[Dataset entries]
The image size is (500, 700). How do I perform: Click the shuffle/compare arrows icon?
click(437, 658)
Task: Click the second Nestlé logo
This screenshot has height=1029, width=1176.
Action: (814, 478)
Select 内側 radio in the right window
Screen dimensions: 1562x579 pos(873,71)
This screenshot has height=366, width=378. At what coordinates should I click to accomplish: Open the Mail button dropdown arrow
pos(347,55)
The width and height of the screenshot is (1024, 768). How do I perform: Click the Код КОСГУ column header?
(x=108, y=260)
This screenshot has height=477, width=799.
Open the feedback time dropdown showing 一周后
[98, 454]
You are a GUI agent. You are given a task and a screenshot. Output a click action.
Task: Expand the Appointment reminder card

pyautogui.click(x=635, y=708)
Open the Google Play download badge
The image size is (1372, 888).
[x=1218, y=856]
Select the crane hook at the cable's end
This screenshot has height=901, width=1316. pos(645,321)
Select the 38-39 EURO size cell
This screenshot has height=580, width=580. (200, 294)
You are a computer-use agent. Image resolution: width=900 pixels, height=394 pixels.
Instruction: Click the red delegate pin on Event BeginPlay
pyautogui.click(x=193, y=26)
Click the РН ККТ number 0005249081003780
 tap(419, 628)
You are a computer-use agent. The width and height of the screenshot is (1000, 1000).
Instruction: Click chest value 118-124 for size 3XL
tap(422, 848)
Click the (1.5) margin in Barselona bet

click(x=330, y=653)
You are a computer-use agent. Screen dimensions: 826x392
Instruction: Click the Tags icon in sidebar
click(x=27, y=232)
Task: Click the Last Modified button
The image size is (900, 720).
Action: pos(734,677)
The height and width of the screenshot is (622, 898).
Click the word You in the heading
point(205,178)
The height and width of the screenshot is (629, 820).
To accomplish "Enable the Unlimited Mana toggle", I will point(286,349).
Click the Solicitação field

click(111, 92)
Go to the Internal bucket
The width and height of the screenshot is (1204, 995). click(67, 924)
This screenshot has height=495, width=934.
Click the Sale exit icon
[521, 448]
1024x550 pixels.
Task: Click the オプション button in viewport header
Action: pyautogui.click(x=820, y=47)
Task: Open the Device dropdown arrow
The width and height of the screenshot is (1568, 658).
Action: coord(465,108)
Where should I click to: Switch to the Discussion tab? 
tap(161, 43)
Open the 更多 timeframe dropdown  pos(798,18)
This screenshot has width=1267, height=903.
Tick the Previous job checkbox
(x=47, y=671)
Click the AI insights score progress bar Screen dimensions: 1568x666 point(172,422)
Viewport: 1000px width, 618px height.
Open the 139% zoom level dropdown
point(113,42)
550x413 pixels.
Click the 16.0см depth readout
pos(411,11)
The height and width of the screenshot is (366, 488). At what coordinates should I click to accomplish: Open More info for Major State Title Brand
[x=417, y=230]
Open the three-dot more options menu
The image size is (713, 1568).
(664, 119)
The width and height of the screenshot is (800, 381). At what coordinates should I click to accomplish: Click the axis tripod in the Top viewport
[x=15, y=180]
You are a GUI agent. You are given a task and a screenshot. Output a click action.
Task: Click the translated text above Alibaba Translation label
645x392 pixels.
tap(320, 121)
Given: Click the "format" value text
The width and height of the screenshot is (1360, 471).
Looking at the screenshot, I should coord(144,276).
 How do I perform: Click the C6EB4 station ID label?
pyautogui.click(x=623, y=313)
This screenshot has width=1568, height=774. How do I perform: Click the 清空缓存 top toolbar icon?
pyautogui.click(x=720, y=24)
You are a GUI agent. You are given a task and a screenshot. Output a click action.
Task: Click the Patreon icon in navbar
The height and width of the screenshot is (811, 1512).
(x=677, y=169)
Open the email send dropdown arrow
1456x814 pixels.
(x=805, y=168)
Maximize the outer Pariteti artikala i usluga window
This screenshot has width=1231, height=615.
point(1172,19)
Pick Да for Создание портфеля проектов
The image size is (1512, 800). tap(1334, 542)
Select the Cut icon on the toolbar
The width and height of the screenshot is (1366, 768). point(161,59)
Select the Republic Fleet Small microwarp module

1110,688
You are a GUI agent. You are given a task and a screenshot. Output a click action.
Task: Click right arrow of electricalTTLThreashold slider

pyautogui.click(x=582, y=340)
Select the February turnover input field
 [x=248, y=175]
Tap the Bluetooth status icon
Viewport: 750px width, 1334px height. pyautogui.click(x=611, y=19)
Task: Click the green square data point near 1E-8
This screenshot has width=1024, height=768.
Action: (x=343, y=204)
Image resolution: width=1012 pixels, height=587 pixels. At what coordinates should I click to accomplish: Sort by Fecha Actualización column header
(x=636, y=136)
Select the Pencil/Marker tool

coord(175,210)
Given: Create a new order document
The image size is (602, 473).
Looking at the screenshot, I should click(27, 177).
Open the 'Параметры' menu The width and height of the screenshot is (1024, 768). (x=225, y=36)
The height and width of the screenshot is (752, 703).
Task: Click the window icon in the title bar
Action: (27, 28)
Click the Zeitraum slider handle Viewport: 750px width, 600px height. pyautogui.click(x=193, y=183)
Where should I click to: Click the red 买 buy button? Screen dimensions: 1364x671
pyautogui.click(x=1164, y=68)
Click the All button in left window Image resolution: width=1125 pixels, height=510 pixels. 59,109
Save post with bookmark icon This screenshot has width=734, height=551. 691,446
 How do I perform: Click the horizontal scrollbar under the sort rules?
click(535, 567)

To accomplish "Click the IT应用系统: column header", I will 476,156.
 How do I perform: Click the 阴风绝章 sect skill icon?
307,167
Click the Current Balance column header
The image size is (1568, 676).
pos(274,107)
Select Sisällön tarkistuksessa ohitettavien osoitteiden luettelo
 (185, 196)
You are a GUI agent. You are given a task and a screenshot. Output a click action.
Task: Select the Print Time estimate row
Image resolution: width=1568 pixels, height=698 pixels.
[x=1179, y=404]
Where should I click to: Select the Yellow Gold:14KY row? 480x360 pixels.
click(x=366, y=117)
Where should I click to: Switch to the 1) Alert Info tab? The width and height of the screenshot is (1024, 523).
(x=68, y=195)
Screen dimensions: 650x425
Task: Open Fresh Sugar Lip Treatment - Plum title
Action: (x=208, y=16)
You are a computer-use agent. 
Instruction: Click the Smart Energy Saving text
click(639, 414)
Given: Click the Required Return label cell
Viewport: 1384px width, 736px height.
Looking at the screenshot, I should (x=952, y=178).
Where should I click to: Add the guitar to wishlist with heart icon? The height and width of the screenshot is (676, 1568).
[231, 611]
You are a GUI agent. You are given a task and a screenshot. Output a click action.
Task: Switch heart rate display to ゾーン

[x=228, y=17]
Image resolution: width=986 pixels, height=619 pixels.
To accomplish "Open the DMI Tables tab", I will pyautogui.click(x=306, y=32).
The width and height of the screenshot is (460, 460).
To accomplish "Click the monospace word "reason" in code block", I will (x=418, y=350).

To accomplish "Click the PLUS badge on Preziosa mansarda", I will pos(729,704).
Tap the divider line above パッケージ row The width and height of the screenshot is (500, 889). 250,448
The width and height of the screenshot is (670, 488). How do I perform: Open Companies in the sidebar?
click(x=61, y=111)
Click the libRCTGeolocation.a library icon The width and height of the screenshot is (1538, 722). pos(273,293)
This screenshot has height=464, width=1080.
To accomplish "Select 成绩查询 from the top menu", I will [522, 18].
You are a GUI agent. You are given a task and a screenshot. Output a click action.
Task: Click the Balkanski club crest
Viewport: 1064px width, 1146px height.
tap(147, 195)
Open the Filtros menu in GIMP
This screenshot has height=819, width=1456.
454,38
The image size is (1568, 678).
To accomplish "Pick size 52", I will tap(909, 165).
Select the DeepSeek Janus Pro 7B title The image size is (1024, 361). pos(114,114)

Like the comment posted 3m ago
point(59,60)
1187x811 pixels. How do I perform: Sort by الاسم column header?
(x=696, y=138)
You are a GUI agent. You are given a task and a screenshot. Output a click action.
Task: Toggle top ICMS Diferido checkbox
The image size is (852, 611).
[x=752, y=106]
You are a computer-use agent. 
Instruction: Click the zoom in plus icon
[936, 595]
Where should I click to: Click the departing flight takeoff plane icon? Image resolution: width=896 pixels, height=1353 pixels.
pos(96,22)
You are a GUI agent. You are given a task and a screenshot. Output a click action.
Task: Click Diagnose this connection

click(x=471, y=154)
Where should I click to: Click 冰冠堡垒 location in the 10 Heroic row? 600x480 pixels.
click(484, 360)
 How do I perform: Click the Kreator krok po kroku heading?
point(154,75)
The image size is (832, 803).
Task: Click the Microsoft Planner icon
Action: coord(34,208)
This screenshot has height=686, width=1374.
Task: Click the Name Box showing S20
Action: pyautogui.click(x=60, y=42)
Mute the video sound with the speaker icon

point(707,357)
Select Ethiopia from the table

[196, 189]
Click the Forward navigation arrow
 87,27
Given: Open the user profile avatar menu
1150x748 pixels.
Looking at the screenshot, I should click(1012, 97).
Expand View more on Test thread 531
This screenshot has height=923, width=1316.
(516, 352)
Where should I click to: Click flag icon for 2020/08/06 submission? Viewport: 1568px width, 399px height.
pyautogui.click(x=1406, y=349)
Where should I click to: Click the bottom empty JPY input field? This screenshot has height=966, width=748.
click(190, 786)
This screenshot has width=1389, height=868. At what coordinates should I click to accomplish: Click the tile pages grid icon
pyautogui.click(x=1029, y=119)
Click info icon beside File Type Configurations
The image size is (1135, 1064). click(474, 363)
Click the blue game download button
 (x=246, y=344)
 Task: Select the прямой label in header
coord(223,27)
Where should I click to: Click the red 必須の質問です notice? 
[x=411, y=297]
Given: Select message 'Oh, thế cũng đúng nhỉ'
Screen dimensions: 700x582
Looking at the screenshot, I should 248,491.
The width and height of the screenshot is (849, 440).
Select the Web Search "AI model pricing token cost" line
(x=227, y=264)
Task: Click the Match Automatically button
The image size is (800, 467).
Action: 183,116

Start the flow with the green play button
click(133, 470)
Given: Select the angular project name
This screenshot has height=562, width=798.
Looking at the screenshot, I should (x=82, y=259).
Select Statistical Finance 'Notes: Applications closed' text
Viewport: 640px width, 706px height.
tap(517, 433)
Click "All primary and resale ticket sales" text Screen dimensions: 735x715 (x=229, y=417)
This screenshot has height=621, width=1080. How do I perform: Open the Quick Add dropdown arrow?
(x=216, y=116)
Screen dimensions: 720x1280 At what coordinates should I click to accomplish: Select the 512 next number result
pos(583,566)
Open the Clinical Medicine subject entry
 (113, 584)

Action item –
Go through the entries and report every line with the string "above".

Finished task –
Task: Click the translated text above Alibaba Translation label
Tap the divider line above パッケージ row The width and height of the screenshot is (500, 889). 250,448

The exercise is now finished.